Human employees move through established credentialing and compliance processes. AI agents currently do not. There is no standardized identity, no independent verification, and no persistent record of behavior across deployments. Enterprises accept that gap today because they have no alternative. Insygna is that alternative.
“AI agents are already inside enterprise organizations. They are running workflows, touching customer data, and operating inside regulated processes. The problem is that HR and Procurement have no infrastructure to manage them the same way they manage any other worker. That is the problem Insygna solves.”
Michael Beygelman, Co-founder & CEO, Insygna Corporation
A Platform Built for the Right Buyer
Insygna’s Agentic Workforce Management™ (AWM™) platform gives enterprises the infrastructure to activate AI agents as workforce participants: verify their identity and risk profile, authorize their access and scope, track spend, and maintain a continuous audit trail. When an agent is updated or redeployed, re-credentialing triggers automatically.
Insygna is built for HR and Procurement — the buyer organizations that adjacent platforms in the agentic AI governance space have overlooked entirely. Competing solutions target IT and security teams and focus on infrastructure-layer controls. Insygna operates at the workforce layer, extending the same governance applied to contingent workers and service vendors to AI agents.

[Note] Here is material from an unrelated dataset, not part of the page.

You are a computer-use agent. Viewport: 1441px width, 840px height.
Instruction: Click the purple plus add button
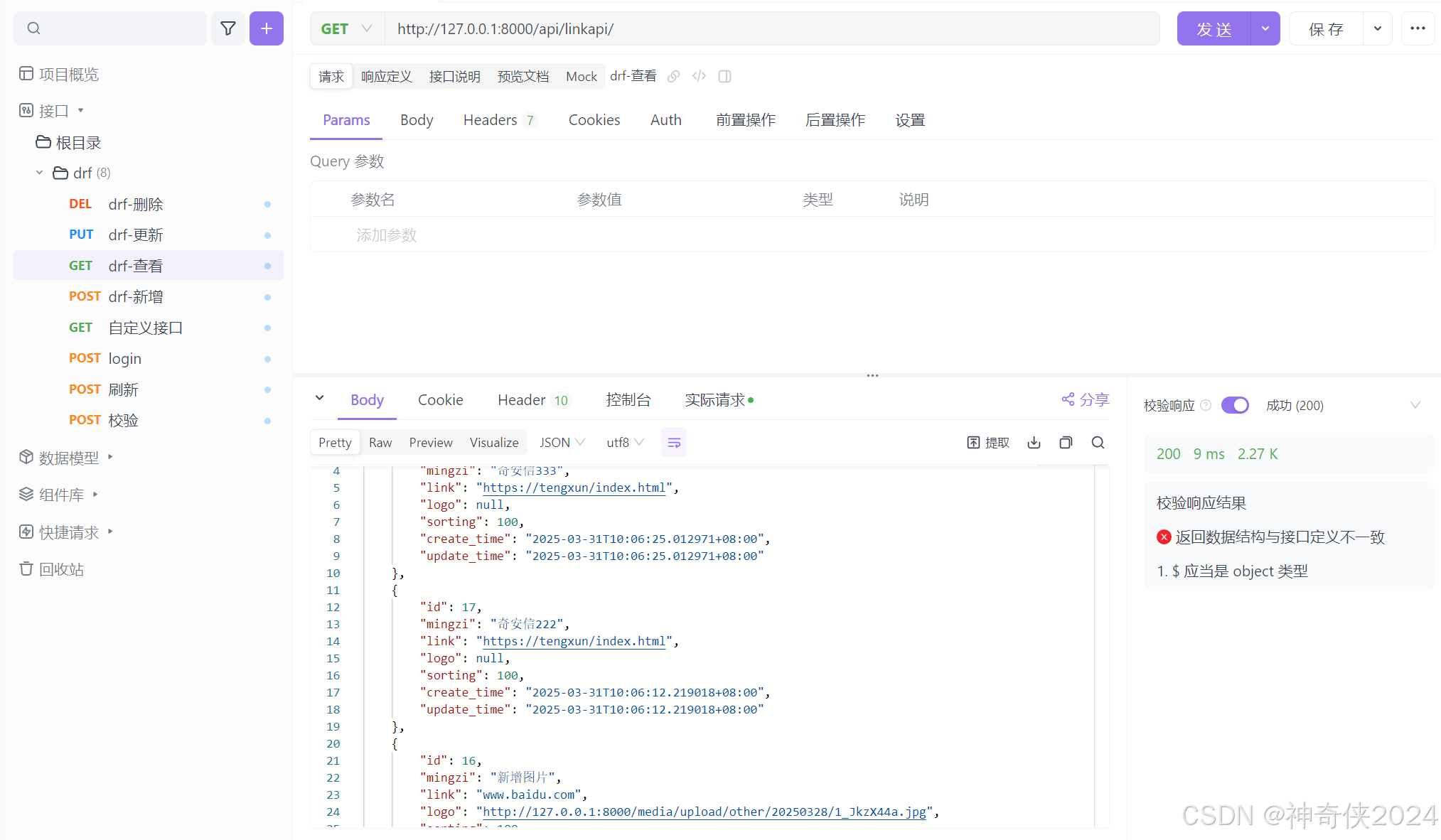tap(267, 28)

The market signal is already visible at the enterprise level. Atlassian’s Chief People Officer recently expanded her mandate to absorb the company’s internal customer engineering organization, growing her team from 700 HR professionals to 3,500 employees that include developers and software engineers. “True efficiency at a company level comes from AI being used as a team, rather than at an individual level,” she told the Australian Financial Review. The implication for the broader market is clear: HR is becoming responsible for governing the AI workforce, and the infrastructure to support that has not existed. Until now.

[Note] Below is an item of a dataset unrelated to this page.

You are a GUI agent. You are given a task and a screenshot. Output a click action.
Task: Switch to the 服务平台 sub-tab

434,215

“Every enterprise is wrestling with the same question right now: how do you govern AI agents the way you govern people? The frameworks for human workers exist. The infrastructure to apply those frameworks to AI agents has not, until now. Insygna has found the right problem, built for the right buyer, and shown up at exactly the right moment.”
Jason Averbook, Co-Founder, Now to Next
Regulatory Urgency and Commercial Momentum
The timing is not coincidental. The EU AI Act’s August 2026 enforcement deadline requires enterprises to document, monitor, and govern high-risk AI systems in production. That regulatory calendar is converting long-term strategic interest into near-term procurement decisions, and Insygna is positioned directly in that path.
Insygna closed its $500,000 pre-seed round in under 30 days, oversubscribed, and is currently closing a second $2 million pre-seed tranche toward a total pre-seed target of $2.5 million. The company is conducting a closed beta with select customers and is offering additional organizations the ability to join a waitlist for early adoption.
A Founding Team with a Track Record
Insygna’s founding team previously built Claro Analytics together — a workforce intelligence platform sold to WilsonHCG in 2022 and recognized as the 2024 HR Tech Product of the Year for Agentic AI Workforce Intelligence. Co-founder and CEO Michael Beygelman leads product vision, commercial strategy, and go-to-market. Co-founder and Head of Engineering Michail Rybakov leads platform architecture and technical execution, bringing nearly a decade of production AI systems development to the build. The Amsterdam win is their second major HR tech industry recognition — earned with a different company, solving the next unsolved problem in the same space.